We provide [`StandardPGS`][polygraph.metrics.StandardPGS], a standardized version of the PolyGraphScore that combines 5 different graph descriptors:

```python
from polygraph.datasets import PlanarGraphDataset, SBMGraphDataset
from polygraph.metrics import StandardPGS

metric = StandardPGS(reference_graphs=PlanarGraphDataset("test").to_nx())
metric.compute(SBMGraphDataset("test").to_nx()) # {'polygraphscore': 0.999301797449604, 'polygraphscore_descriptor': 'degree', 'subscores': {'orbit': 0.9986018004713674, 'clustering': 0.9933180272388359, 'degree': 0.999301797449604, 'spectral': 0.9690467491487502, 'gin': 0.9984711185804029}}
```

As with MMD metrics, you may also construct custom PolyGraphScore variants using other graph descriptors, evaluation metrics, or binary classification approaches.
E.g., you may construct the following metric

```python
from polygraph.utils.descriptors import OrbitCounts, SparseDegreeHistogram
from polygraph.metrics.base import PolyGraphScore
from sklearn.linear_model import LogisticRegression

metric = PolyGraphScore(
    reference_graphs=PlanarGraphDataset("test").to_nx(),
    descriptors={
        "orbit": OrbitCounts(),
        "degree": SparseDegreeHistogram(),
    },
    classifier=LogisticRegression(),
    variant="informedness",
)
metric.compute(SBMGraphDataset("test").to_nx())         # {'polygraphscore': 0.9, 'polygraphscore_descriptor': 'orbit', 'subscores': {'orbit': 0.9, 'degree': 0.9}}
```

We refer to the [API reference](../api_reference/metrics/polygraphscore.md) for further details.
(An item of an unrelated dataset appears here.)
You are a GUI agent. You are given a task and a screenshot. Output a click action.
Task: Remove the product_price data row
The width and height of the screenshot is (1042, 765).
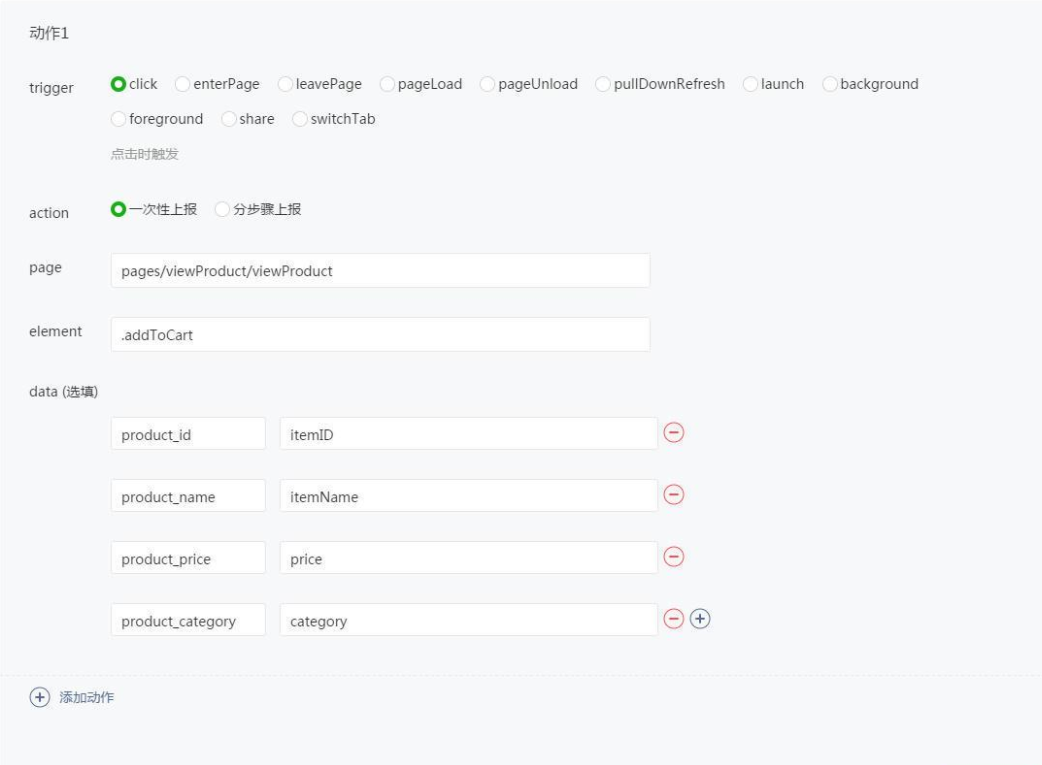[x=674, y=557]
## Validity, Uniqueness, Novelty

Synthetic datasets oftentimes satisfy structural constraints (e.g. that they contain tree graphs) and thereby have a notion of *validity* of graphs.
Consequently, generative models may be evaluated by the fraction of generated graphs that fulfill these constraints and are thereby valid.
Moreover, one may compute the fraction of graphs that are *unique* within the generated set and the fraction of graphs that are *novel* in the sense
that they do not occur in the training set. The fraction of graphs that satisfy all three properties (validity, uniqueness, and novelty) is referred to as VUN.

We implement these metrics in the [`VUN`][polygraph.metrics.VUN] class.
To determine novelty, this metric must be passed the training set on which the generative model was optimized. The test set, on the other hand, must not be passed to this class:

```python
from polygraph.metrics import VUN

train = PlanarGraphDataset("train")
generated = SBMGraphDataset("val")

metric = VUN(
    train_graphs=train.to_nx(),         # Pass the training set to determine novelty
    validity_fn=train.is_valid
)
print(metric.compute(generated.to_nx()))        # {'unique': 1.0, 'novel': 1.0, 'unique_novel': 1.0, 'valid': 0.0, 'valid_unique_novel': 0.0, 'valid_novel': 0.0, 'valid_unique': 0.0}
```

All synthetic datasets in the `polygraph` package provide a static `is_valid` function.
If no validity function is available for your dataset, `validity_fn` may be set to `None`. In this case, only the fraction of unique and novel graphs is computed.